Occasionally, I do things to shake up a game. Sometimes it’s a random call for a perception check that nobody passes (because there’s nothing there to perceive) or a peaceful orcish squatter collecting mushrooms from the forest; but every once in a great while it’s a useless item that has little or nothing to do with the game. It could be anything, and the only important quality about it is that it clearly is more important than other stuff to someone who cannot provide answers.
In one case, the characters fought a dragon to within an inch of it’s life. Deciding that discretion is the better part of valor, the dragon took it’s trove and left its lair in the characters lands. All, that is, except for a silver piece for each character. At the time, I figured the dragon did it to taunt the characters, a little jab about defeating a dragon in combat and getting only these few silver for their efforts. The characters, however, thought there was some significance to the coins, so they took them and kept the coins isolated for many, many levels. Then I set before them the task of reaching the outer plane of hell, and the terrible efforts that it would require. The mage of the group had the bright idea of paying Charon with the silver coins left by the dragon those many levels before.
As the GM, I couldn’t’ve agreed more that that seemed like a great idea. So, a couple of rolls and a tense few moments of RP later the seemingly innocuous coins bought the players safe passage into, but not through, the land of the dead. (Not to worry, the dragon developed a motivation for wanting the characters to go which the characters would discover at a future date.)
Another instance was a group of low level characters out in the towns far from the central capitol. They defeated an aged warlord, and were properly rewarded with XP, items, NPC accolades. They also got a weird rough wooden rod that bore striking similarity to the country’s staff of office.

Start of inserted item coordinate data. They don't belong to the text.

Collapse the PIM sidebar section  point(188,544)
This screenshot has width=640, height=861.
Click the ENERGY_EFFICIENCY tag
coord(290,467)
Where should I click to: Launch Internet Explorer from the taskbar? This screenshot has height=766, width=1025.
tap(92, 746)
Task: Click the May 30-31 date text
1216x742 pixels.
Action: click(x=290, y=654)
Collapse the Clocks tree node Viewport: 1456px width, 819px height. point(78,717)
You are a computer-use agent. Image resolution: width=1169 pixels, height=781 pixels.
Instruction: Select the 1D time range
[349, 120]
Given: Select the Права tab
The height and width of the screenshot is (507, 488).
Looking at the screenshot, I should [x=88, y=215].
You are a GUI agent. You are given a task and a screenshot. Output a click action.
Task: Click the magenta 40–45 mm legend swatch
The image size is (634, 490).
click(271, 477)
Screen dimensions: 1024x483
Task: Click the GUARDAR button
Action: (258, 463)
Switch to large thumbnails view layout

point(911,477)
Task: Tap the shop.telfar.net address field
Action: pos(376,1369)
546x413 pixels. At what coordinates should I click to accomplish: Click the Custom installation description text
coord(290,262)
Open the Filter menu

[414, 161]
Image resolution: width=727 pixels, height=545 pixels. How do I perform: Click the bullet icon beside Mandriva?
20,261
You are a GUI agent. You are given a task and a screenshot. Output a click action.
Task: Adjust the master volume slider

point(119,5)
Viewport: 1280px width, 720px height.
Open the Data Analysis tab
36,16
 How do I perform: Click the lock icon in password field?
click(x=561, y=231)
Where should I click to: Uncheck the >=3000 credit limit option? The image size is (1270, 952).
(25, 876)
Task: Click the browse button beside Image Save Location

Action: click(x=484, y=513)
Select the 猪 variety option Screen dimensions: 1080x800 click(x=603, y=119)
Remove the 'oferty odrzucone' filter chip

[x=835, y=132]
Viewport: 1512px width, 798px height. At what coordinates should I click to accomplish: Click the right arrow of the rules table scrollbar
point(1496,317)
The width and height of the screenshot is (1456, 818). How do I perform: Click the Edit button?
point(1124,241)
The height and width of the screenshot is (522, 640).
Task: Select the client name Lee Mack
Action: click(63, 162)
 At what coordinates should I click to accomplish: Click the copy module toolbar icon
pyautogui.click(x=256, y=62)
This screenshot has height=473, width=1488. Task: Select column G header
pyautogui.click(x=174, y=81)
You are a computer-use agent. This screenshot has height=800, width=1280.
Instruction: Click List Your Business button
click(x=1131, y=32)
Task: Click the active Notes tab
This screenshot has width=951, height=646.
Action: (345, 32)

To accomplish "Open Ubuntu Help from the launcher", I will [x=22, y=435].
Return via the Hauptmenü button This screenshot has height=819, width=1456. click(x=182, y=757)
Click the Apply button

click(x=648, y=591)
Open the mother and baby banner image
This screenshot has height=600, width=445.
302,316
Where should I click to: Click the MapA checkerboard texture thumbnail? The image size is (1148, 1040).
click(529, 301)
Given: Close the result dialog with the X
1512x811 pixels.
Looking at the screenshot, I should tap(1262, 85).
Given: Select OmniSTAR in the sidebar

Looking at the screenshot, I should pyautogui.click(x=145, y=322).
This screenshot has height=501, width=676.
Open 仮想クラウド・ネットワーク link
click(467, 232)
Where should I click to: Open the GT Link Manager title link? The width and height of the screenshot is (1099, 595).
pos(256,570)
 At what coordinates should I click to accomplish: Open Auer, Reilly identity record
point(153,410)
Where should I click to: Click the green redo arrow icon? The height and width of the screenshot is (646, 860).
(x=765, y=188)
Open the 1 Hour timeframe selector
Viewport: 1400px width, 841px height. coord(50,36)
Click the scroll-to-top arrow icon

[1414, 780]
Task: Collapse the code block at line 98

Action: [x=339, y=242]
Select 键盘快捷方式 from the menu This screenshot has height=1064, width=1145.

Non-magical and without value the warlord seemed to understand something about the item that magic could not discern. Many years later, both in game and out, the characters finally came face-to-face with the emperor, desperate for his support. Turns out, that the emperor and the characters came from the same sleepy back-water town. The aged warlord, it turns out, was the first major enemy of the emperors path to glory. The rough staff, a totem used to distract the warlord by the ambitious adventurer. So, the players turn the item over to him thereby garnering the staff the name ‘rosebud’ and securing his personal affection and political support.
These are success stories, of course. There are plenty of times that the characters get an item of seeming significance and nothing ever happens with it. That’s not a dud, however. It is, or was, important to ~someone~ and the players know it. The question is one of immersion and perhaps more important is the sense of continuity that players get when something they did at level three or four affects something they are doing at level thirteen or fourteen. Having seemingly trivial things occur all the time contributes to the feeling that there’s a world out there and it’s happening despite, or because of, the characters efforts. Having a large number of those random things happen gives the GM a good resource to tap when inspiration strikes and a game or subplot gets altered but requires the feel of having been woven into a game.